[[ EXCERPTED DATA, beginning ]]
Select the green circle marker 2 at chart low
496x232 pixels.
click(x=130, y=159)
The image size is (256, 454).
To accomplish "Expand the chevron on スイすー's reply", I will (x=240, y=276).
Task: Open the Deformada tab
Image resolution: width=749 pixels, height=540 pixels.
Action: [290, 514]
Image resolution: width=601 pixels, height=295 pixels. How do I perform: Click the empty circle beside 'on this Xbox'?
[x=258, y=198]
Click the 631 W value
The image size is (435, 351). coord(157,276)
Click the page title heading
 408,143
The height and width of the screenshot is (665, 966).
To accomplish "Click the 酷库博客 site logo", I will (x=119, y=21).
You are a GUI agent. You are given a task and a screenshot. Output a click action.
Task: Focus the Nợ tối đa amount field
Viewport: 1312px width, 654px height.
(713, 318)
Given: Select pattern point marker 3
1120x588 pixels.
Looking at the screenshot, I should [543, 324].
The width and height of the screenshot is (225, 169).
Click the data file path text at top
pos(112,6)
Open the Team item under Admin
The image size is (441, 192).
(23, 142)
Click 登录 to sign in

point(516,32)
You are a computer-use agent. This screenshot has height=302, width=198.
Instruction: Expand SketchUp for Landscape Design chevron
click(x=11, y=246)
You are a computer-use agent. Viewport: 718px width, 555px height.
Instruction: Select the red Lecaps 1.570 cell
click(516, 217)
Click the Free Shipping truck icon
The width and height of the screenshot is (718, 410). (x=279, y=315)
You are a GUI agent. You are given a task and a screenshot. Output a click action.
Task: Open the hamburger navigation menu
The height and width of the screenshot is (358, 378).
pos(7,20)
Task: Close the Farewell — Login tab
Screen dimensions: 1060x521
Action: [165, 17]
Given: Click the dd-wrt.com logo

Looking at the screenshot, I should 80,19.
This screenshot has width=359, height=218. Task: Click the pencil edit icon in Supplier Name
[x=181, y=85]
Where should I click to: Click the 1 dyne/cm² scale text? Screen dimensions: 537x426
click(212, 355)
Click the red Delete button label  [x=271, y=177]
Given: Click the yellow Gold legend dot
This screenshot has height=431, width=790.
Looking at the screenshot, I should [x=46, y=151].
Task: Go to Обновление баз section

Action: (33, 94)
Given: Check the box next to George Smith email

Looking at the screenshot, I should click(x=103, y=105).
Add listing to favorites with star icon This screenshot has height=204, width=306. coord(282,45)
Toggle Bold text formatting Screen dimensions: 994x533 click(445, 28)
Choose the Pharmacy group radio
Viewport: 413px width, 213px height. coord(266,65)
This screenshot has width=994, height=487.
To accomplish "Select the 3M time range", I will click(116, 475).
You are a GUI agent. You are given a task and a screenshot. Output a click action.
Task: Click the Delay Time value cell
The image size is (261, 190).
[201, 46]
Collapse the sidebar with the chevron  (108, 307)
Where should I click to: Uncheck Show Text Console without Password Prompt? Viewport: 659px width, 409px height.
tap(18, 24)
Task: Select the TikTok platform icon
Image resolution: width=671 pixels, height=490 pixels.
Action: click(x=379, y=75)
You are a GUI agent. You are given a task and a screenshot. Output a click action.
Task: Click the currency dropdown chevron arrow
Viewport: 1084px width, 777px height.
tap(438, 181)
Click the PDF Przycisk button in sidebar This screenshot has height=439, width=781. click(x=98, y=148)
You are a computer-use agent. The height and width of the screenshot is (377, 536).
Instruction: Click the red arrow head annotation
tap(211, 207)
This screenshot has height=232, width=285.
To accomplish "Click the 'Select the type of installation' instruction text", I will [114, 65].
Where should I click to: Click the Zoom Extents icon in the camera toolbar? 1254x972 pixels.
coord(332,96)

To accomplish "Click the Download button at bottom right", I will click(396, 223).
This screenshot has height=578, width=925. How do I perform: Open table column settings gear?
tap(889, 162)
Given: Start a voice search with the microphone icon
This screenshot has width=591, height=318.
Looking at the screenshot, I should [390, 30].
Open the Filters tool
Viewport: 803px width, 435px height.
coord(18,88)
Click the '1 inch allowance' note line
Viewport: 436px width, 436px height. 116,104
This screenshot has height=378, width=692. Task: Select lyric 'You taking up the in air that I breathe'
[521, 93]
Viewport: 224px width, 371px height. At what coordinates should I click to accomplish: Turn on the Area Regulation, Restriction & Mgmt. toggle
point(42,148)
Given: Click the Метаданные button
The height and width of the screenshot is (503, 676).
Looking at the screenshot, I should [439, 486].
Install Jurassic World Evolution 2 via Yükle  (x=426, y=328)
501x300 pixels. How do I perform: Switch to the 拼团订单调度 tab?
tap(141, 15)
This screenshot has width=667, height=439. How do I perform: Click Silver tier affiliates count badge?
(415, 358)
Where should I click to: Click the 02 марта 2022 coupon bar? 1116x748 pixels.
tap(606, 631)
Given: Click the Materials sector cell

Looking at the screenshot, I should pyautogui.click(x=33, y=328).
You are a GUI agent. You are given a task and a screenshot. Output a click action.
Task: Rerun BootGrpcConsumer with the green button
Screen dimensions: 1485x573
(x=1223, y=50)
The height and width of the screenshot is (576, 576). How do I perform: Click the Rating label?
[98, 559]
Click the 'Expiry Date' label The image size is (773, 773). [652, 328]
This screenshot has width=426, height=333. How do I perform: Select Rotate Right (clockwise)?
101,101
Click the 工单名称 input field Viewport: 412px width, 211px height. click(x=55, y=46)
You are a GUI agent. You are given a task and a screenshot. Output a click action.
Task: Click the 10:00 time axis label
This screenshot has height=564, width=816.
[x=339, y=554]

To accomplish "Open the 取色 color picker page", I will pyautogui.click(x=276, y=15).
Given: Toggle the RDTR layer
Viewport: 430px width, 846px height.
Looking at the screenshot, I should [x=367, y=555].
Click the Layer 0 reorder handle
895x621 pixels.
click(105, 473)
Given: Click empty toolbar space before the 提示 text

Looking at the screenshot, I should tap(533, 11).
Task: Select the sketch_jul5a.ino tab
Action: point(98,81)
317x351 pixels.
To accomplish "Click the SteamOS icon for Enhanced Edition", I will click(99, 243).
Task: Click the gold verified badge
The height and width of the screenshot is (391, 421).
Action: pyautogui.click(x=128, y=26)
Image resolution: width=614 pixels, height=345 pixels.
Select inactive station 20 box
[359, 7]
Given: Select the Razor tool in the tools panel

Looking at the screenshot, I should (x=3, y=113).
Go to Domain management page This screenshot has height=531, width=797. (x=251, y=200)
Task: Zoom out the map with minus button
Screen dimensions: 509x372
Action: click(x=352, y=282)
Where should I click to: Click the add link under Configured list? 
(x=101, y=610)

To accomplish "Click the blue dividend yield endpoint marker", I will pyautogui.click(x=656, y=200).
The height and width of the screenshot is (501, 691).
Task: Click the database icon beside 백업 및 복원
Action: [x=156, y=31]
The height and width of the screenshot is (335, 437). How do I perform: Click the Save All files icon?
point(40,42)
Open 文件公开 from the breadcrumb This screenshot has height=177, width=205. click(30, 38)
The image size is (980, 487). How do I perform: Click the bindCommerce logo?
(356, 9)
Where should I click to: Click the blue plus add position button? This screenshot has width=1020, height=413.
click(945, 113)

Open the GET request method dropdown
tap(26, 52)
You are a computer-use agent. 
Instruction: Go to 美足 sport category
[[ EXCERPTED DATA, end ]]
TASK BRIEF: Please output every record, keeping each line exact.

YOUR RESPONSE:
Select the green circle marker 2 at chart low
496x232 pixels.
click(x=130, y=159)
The image size is (256, 454).
To accomplish "Expand the chevron on スイすー's reply", I will (x=240, y=276).
Task: Open the Deformada tab
Image resolution: width=749 pixels, height=540 pixels.
Action: [290, 514]
Image resolution: width=601 pixels, height=295 pixels. How do I perform: Click the empty circle beside 'on this Xbox'?
[x=258, y=198]
Click the 631 W value
The image size is (435, 351). coord(157,276)
Click the page title heading
 408,143
The height and width of the screenshot is (665, 966).
To accomplish "Click the 酷库博客 site logo", I will (x=119, y=21).
You are a GUI agent. You are given a task and a screenshot. Output a click action.
Task: Focus the Nợ tối đa amount field
Viewport: 1312px width, 654px height.
(713, 318)
Given: Select pattern point marker 3
1120x588 pixels.
Looking at the screenshot, I should [543, 324].
The width and height of the screenshot is (225, 169).
Click the data file path text at top
pos(112,6)
Open the Team item under Admin
The image size is (441, 192).
(23, 142)
Click 登录 to sign in

point(516,32)
You are a computer-use agent. This screenshot has height=302, width=198.
Instruction: Expand SketchUp for Landscape Design chevron
click(x=11, y=246)
You are a computer-use agent. Viewport: 718px width, 555px height.
Instruction: Select the red Lecaps 1.570 cell
click(516, 217)
Click the Free Shipping truck icon
The width and height of the screenshot is (718, 410). (x=279, y=315)
You are a GUI agent. You are given a task and a screenshot. Output a click action.
Task: Open the hamburger navigation menu
The height and width of the screenshot is (358, 378).
pos(7,20)
Task: Close the Farewell — Login tab
Screen dimensions: 1060x521
Action: [165, 17]
Given: Click the dd-wrt.com logo

Looking at the screenshot, I should 80,19.
This screenshot has width=359, height=218. Task: Click the pencil edit icon in Supplier Name
[x=181, y=85]
Where should I click to: Click the 1 dyne/cm² scale text? Screen dimensions: 537x426
click(212, 355)
Click the red Delete button label  [x=271, y=177]
Given: Click the yellow Gold legend dot
This screenshot has height=431, width=790.
Looking at the screenshot, I should [x=46, y=151].
Task: Go to Обновление баз section

Action: (33, 94)
Given: Check the box next to George Smith email

Looking at the screenshot, I should click(x=103, y=105).
Add listing to favorites with star icon This screenshot has height=204, width=306. coord(282,45)
Toggle Bold text formatting Screen dimensions: 994x533 click(445, 28)
Choose the Pharmacy group radio
Viewport: 413px width, 213px height. coord(266,65)
This screenshot has width=994, height=487.
To accomplish "Select the 3M time range", I will click(116, 475).
You are a GUI agent. You are given a task and a screenshot. Output a click action.
Task: Click the Delay Time value cell
The image size is (261, 190).
[201, 46]
Collapse the sidebar with the chevron  (108, 307)
Where should I click to: Uncheck Show Text Console without Password Prompt? Viewport: 659px width, 409px height.
tap(18, 24)
Task: Select the TikTok platform icon
Image resolution: width=671 pixels, height=490 pixels.
Action: click(x=379, y=75)
You are a GUI agent. You are given a task and a screenshot. Output a click action.
Task: Click the currency dropdown chevron arrow
Viewport: 1084px width, 777px height.
tap(438, 181)
Click the PDF Przycisk button in sidebar This screenshot has height=439, width=781. click(x=98, y=148)
You are a computer-use agent. The height and width of the screenshot is (377, 536).
Instruction: Click the red arrow head annotation
tap(211, 207)
This screenshot has height=232, width=285.
To accomplish "Click the 'Select the type of installation' instruction text", I will [114, 65].
Where should I click to: Click the Zoom Extents icon in the camera toolbar? 1254x972 pixels.
coord(332,96)

To accomplish "Click the Download button at bottom right", I will click(396, 223).
This screenshot has height=578, width=925. How do I perform: Open table column settings gear?
tap(889, 162)
Given: Start a voice search with the microphone icon
This screenshot has width=591, height=318.
Looking at the screenshot, I should [390, 30].
Open the Filters tool
Viewport: 803px width, 435px height.
coord(18,88)
Click the '1 inch allowance' note line
Viewport: 436px width, 436px height. 116,104
This screenshot has height=378, width=692. Task: Select lyric 'You taking up the in air that I breathe'
[521, 93]
Viewport: 224px width, 371px height. At what coordinates should I click to accomplish: Turn on the Area Regulation, Restriction & Mgmt. toggle
point(42,148)
Given: Click the Метаданные button
The height and width of the screenshot is (503, 676).
Looking at the screenshot, I should [439, 486].
Install Jurassic World Evolution 2 via Yükle  (x=426, y=328)
501x300 pixels. How do I perform: Switch to the 拼团订单调度 tab?
tap(141, 15)
This screenshot has width=667, height=439. How do I perform: Click Silver tier affiliates count badge?
(415, 358)
Where should I click to: Click the 02 марта 2022 coupon bar? 1116x748 pixels.
tap(606, 631)
Given: Click the Materials sector cell

Looking at the screenshot, I should pyautogui.click(x=33, y=328).
You are a GUI agent. You are given a task and a screenshot. Output a click action.
Task: Rerun BootGrpcConsumer with the green button
Screen dimensions: 1485x573
(x=1223, y=50)
The height and width of the screenshot is (576, 576). How do I perform: Click the Rating label?
[98, 559]
Click the 'Expiry Date' label The image size is (773, 773). [652, 328]
This screenshot has width=426, height=333. How do I perform: Select Rotate Right (clockwise)?
101,101
Click the 工单名称 input field Viewport: 412px width, 211px height. click(x=55, y=46)
You are a GUI agent. You are given a task and a screenshot. Output a click action.
Task: Click the 10:00 time axis label
This screenshot has height=564, width=816.
[x=339, y=554]

To accomplish "Open the 取色 color picker page", I will pyautogui.click(x=276, y=15).
Given: Toggle the RDTR layer
Viewport: 430px width, 846px height.
Looking at the screenshot, I should [x=367, y=555].
Click the Layer 0 reorder handle
895x621 pixels.
click(105, 473)
Given: Click empty toolbar space before the 提示 text

Looking at the screenshot, I should tap(533, 11).
Task: Select the sketch_jul5a.ino tab
Action: point(98,81)
317x351 pixels.
To accomplish "Click the SteamOS icon for Enhanced Edition", I will click(99, 243).
Task: Click the gold verified badge
The height and width of the screenshot is (391, 421).
Action: pyautogui.click(x=128, y=26)
Image resolution: width=614 pixels, height=345 pixels.
Select inactive station 20 box
[359, 7]
Given: Select the Razor tool in the tools panel

Looking at the screenshot, I should (x=3, y=113).
Go to Domain management page This screenshot has height=531, width=797. (x=251, y=200)
Task: Zoom out the map with minus button
Screen dimensions: 509x372
Action: click(x=352, y=282)
Where should I click to: Click the add link under Configured list? 
(x=101, y=610)

To accomplish "Click the blue dividend yield endpoint marker", I will pyautogui.click(x=656, y=200).
The height and width of the screenshot is (501, 691).
Task: Click the database icon beside 백업 및 복원
Action: [x=156, y=31]
The height and width of the screenshot is (335, 437). How do I perform: Click the Save All files icon?
point(40,42)
Open 文件公开 from the breadcrumb This screenshot has height=177, width=205. click(30, 38)
The image size is (980, 487). How do I perform: Click the bindCommerce logo?
(356, 9)
Where should I click to: Click the blue plus add position button? This screenshot has width=1020, height=413.
click(945, 113)

Open the GET request method dropdown
tap(26, 52)
You are a computer-use agent. 
Instruction: Go to 美足 sport category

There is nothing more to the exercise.